Figure 6: Video generation under variable weather conditions, evidencing condition-dependent synthesis.

Figure 7: Video generation under controlled trajectory constraints, validating multimodal action-to-video alignment.

Benchmark results on DriveLM show UniUGP achieves superior scene-language system metrics (BLEU: 0.78, ROUGE: 0.76, accuracy: 0.74, final score: 0.59), exceeding FSDrive, OmniDrive, and recent language-action baselines.

Implications and Theoretical Impact

UniUGP exemplifies an explicit approach to scalable, interpretable autonomous driving systems:

Multimodal Integration: By fusing VLM world knowledge with video generative modeling, UniUGP achieves exogenous causal reasoning and physically valid predictions.
Alignment and Interpretability: The chain-of-thought module enhances transparency in planning decisions, a critical property for regulatory and safety auditing.
Synthetic Data Utilization: World model augmentation enables learning from massive unlabeled videos, offering avenues for domain adaptation and zero-shot generalization.

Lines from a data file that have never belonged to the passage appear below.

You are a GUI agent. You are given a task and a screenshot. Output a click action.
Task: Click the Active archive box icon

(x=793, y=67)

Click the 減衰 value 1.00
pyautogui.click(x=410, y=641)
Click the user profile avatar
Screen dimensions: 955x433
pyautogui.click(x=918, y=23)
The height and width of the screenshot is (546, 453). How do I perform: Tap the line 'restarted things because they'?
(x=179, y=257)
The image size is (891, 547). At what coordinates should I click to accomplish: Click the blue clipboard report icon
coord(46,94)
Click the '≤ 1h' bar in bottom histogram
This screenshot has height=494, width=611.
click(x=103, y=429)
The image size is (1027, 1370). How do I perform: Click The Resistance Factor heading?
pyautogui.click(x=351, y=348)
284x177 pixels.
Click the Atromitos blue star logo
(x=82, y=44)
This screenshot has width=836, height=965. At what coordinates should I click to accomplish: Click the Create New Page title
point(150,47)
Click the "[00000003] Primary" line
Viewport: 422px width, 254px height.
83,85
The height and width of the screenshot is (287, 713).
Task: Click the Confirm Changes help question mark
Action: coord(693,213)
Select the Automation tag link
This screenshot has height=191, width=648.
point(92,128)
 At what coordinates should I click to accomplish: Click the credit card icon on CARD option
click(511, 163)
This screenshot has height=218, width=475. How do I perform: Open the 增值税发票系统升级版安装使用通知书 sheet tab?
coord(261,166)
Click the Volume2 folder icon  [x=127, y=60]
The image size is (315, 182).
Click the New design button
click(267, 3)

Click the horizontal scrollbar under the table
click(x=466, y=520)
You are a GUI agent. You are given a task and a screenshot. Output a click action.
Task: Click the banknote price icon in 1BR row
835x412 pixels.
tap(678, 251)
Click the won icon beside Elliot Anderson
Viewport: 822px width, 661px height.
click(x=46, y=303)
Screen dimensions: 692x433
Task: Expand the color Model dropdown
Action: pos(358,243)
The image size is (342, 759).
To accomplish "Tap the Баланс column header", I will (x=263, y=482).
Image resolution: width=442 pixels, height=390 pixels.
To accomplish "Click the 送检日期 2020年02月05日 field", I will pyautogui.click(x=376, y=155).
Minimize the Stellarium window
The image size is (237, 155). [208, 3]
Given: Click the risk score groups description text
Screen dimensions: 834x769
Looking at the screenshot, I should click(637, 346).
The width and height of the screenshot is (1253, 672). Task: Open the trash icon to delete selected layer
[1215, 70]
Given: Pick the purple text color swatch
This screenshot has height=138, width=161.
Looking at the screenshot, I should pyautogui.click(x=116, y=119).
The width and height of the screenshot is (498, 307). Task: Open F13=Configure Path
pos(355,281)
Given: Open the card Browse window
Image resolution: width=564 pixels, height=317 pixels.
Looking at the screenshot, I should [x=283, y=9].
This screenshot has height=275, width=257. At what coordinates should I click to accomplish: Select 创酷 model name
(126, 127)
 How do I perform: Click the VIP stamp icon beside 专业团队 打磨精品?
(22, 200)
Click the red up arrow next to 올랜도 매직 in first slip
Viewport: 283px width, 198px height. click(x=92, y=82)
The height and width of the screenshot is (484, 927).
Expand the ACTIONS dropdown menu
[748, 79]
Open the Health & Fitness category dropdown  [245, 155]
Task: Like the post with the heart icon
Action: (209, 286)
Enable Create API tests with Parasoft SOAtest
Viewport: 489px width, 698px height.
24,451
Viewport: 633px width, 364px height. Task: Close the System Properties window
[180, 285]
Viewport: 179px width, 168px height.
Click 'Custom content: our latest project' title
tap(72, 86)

The framework, however, poses computational bottlenecks in generation, and future work may address expert distillation and adaptive training strategies. Extending interactive capabilities (real-time feedback, multi-agent interplay) and continual adaptation for rare-event robustness are open research trajectories.

Conclusion

UniUGP (2512.09864) establishes a unified, hybrid-expert paradigm for autonomous driving, delivering SOTA results across understanding, reasoning, planning, and video generation tasks. Its multi-stage training and hybrid architecture substantiate coherent multimodal knowledge transfer, robust long-tail generalization, and interpretable decision frameworks. This research provides a substantial reference model for future embodied intelligence systems, with practical implications for scalable, safety-critical deployment in open-world environments.